L’appel à projets « Jeunesse VI » poursuit la dynamique enclenchée par le MEAE avec les appels à projets « Mobilité internationale des jeunes » (2015-2016), « Jeunesse II » (2016-2017), « Jeunesse III » (2017-2018),« Jeunesse IV » (2018-2019) et « Jeunesse V » (2019-2020). Ces cinq programmes ont permis le financement de 79 projets lauréats, ainsi que la mobilité de 1075 jeunes.
 
Cet appel à projets soutiendra des projets de coopération décentralisée portant sur une durée de 12 à 24 mois, et les cofinancements seront attribués afin de permettre aux actions de débuter dès juillet 2020.
 
Trois ministères ayant des compétences clefs en matière de jeunesse, d’éducation et de formation s’associent pour permettre aux collectivités territoriales de développer des opportunités en direction des jeunes de leur territoire (mobilité, éducation, formation, emploi) :
  • Le ministère de l’Europe et des Affaires étrangères (MEAE) ;
  • Le ministère de l’Education nationale et de la Jeunesse (MENJ) ;
  • Le ministère de l’Agriculture et de l’Alimentation (MAA).
  • Sont aussi partenaires de cet appel à projets, France volontaires, l’Agence du Service Civique, l’Agence Erasmus + Jeunesse et Sport, ainsi que la Fondation Schneider Electric qui vise notamment à développer dans les pays émergents les cursus de formation professionnelle relatifs aux énergies durables.

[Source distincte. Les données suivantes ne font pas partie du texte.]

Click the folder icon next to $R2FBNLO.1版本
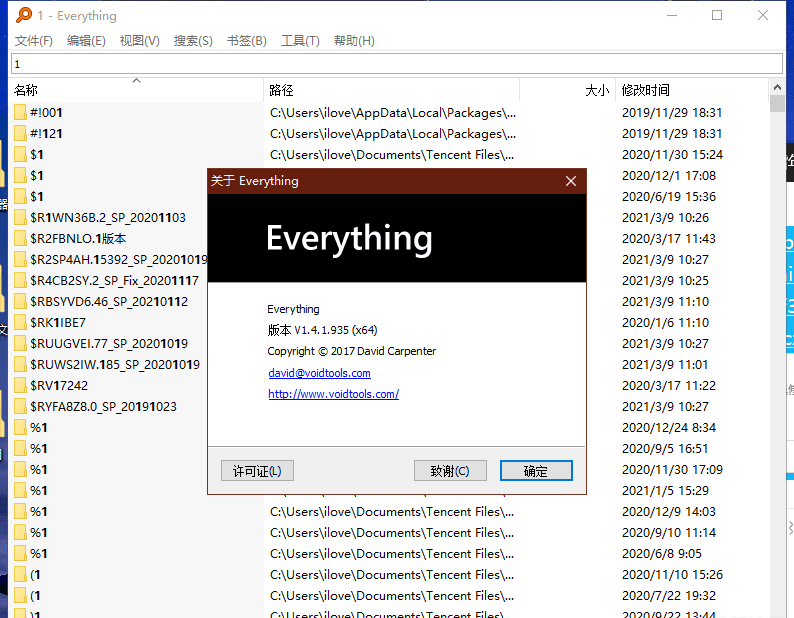Viewport: 794px width, 618px height. click(x=20, y=239)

Cet appel à projets s’articule autour de trois volets indépendants – les CTF pouvant candidater sur un seul ou sur les trois :
 
Volet 1 « Jeunesse et Volontariat » ;
Volet 2 « Education de base » ;
Volet 3 « Formation professionnelle » sur lequel des fonds spécifiques de la Fondation Schneider Electric sont attribués (en complément de ceux du MEAE) si les formations concernent les métiers de l’énergie.
 
Pour qui? 
L’appel à projets s’adresse aux CTF et à leurs groupements dans le cadre d’un partenariat de coopération décentralisée avec des autorités locales étrangères.
Dans tous les cas, la maîtrise d’ouvrage doit être assurée par une ou plusieurs CTF ou groupements de CTF et leurs homologues partenaires. La maîtrise d’œuvre peut être déléguée, par exemple, à une association ou à un établissement scolaire ou de formation.
Ces projets pourront être menés en associant les diasporas en accord avec le rapport du groupe de travail du Conseil national pour le développement et la solidarité internationale « Migrations et Développement ».
Tous les pays et territoires sont éligibles à cet appel à projets, à l’exception du Mexique, du Sénégal, du Maroc, des Territoires palestiniens, de la Tunisie, du Liban et du Québec. Dans la mesure où il existe d’autres dispositifs de financement spécifiques pour ces pays et ces territoires, ils ne sont éligibles que dans le cadre d’un projet associant plusieurs collectivités partenaires dans plusieurs pays différents.
 
Une attention particulière sera portée aux projets associant les pays désignés prioritaires pour l’aide française dans le cadre du Comité interministériel de la Coopération internationale et du Développement (CICID) du 8 février 2018 : Bénin, Burkina Faso, Burundi, Comores, Djibouti, Ethiopie, Gambie, Guinée, Haïti, Liberia, Madagascar, Mali, Mauritanie, Niger, République centrafricaine, République démocratique du Congo, Sénégal (seulement en cas de projets concernant plusieurs pays), Tchad, Togo.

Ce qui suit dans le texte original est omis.